Narratologicamente frágil e espantosamente anacrônico, agradará a quem se enquadra na condição de fã, mas não a um espectador com mais de 13 anos de idade.
Elaborar um roteiro é uma tarefa bastante árdua: argumento criativo e original, delinear um enredo, moldar a sequência narrativa e formatação (distinta dos livros tradicionais) – e assim por diante. O trabalho de Ramón Salazar em “Tini – Depois de Violetta” poderia ter sido feito por uma criança, tamanha a sua simplicidade. Narratologicamente frágil e espantosamente anacrônico, o longa é (provavelmente) satisfatório para as/os fãs – e apenas para elas/eles.
Baseada na série do Disney Channel (logo, inserida num contexto maior e com fãs já engajados), a película relata um período sabático da protagonista Violetta (Martina Stoessel), que, cansada da vida atribulada de celebridade e em crise no relacionamento com León (Jorge Blanco), aceita um convite para passar um tempo na Itália. Lá, descobre fatos até então desconhecidos sobre o seu passado, além de fazer novos amigos e conhecer Caio (Adrián Salzedo), que lhe desperta novas emoções.
A direção de Juan Pablo Buscarini abraça símbolos retrógrados ao literalmente colocar o herói em cima de um cavalo branco, cavalgando em busca da mocinha. A paradigmática cena de rompimento do ciclo de bloqueio criativo com o piano sendo carregado numa subida e a câmera lenta antes do ápice indicam a limitação técnica de Buscarini – contudo, os efeitos visuais no final são aceitáveis. Também no figurino o trabalho é conservador, com uma protagonista que se veste quase que como uma freira (em especial, na cena do jantar na casa de Caio). É bem verdade que o vestuário se altera drasticamente no fim, metáfora da libertação, mas não é o que prevalece. Até o penteado do elenco não passa impune: não bastasse o visual despojado de Caio em contraposição eloquente ao “mauricinho” León, há um truque (de mágica, com toda certeza) com o cabelo de Violetta no final, arrumado em segundos, que certamente as mulheres gostariam de aprender. A trilha sonora? Um pop adolescente ordinário. A catarse das/dos fãs pode ser atingida na cena final (assim como nas sequências de Caio sem camisa), mas nada que encante um espectador com mais de 13 anos de idade.

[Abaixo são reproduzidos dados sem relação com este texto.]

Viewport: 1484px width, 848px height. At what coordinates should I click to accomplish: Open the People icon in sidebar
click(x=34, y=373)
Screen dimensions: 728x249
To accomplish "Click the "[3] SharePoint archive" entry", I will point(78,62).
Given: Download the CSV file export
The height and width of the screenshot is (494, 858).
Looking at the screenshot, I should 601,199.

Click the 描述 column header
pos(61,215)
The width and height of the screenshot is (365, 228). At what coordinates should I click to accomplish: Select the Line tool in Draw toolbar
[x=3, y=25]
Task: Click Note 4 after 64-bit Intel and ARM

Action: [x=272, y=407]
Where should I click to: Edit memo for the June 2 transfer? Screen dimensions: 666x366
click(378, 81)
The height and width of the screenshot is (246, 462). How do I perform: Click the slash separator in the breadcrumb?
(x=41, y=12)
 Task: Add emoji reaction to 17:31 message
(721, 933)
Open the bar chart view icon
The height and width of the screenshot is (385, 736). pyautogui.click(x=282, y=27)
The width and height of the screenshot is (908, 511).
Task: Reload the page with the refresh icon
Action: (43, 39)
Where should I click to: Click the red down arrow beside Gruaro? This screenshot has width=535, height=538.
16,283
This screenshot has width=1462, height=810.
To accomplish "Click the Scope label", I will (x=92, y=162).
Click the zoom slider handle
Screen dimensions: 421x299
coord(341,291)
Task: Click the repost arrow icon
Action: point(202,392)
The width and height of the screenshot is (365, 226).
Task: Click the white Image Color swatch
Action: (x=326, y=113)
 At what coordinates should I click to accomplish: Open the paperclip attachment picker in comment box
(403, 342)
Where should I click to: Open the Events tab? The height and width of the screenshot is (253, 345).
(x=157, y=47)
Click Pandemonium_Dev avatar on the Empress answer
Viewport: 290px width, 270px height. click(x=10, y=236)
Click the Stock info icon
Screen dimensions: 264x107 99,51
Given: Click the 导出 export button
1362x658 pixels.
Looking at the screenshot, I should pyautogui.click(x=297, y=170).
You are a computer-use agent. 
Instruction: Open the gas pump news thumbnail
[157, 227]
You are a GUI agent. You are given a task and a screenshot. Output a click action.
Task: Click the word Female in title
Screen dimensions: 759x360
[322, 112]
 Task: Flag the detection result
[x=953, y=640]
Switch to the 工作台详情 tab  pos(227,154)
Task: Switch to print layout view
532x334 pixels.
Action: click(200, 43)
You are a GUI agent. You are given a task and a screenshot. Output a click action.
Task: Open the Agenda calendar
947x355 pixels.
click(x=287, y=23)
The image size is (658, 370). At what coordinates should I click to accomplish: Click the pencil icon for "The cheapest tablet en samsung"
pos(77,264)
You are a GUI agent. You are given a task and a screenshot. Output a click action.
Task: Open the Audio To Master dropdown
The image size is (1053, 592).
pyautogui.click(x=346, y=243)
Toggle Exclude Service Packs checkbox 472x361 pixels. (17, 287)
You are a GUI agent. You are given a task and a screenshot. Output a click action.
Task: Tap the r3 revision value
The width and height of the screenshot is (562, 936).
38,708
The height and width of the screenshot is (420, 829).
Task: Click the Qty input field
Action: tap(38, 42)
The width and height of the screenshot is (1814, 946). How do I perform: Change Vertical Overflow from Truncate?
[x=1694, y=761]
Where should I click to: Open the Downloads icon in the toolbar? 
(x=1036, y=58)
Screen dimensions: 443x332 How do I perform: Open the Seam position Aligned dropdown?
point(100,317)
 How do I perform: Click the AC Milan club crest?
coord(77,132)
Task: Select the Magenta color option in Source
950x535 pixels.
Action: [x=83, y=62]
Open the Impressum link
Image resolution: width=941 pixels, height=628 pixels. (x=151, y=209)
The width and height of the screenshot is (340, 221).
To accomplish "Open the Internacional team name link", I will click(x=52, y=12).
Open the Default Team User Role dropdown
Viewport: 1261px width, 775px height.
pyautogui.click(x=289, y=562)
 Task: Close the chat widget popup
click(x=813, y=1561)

A dublagem é pavorosa, só não tanto quanto o texto de Salazar. Pérolas como “sempre gostei de dançar, mas, desde que meu pai morreu, eu tive de trabalhar” – ou seja, dançar não é trabalhar – são constantes, e a ousadia de citar que “o essencial é invisível aos olhos” fez Saint-Exupéry revirar-se no túmulo. Os furos de roteiro (qual a razão da falta de inspiração de Violetta? Quem é Ludmilla? O que realmente houve com a mãe da protagonista?) convivem com a infantilidade do plot ao não ter antagonismo concreto. O maniqueísmo seria o esperado, todavia, partir de um simples mal-entendido, sem nenhuma figura vilanesca de destaque, é o ápice da ingenuidade. Com afinco, pode-se arrancar uma crítica aos paparazzis, bastante superficial, ainda no primeiro ato.
O elenco talvez seja, no máximo, esforçado. O histrionismo de Mercedes Lambre é de causar raiva, ainda que compatível com Ludmilla, personagem com, no mínimo, um défice de inteligência (comprovado quando ela fala com animais e objetos inanimados). A interpretação blasé de Stoessel dá a Violetta o contorno oitocentista atribuído à protagonista: recatada, carece sempre de uma figura masculina como amparo emocional, inclusive na tomada de decisões. Sua vulnerabilidade reside até mesmo nas escolhas: seu pai diz que ela é “adulta e já pode escolher”, mas não surpreende ela optar justamente pelo que ele aponta como ideal. Em tempos de Elsa (Frozen) e Merida (Valente), a Disney apresenta uma Violetta, no mínimo, ultrapassada.
Porém, não se pode negar que “Tini: Depois de Violetta” é um retrato de uma visão de mundo, ainda que antiquada. Não chega a ser ofensiva, mas apenas frustrante. Há um elemento que se salva: os belos e charmosos cenários italianos.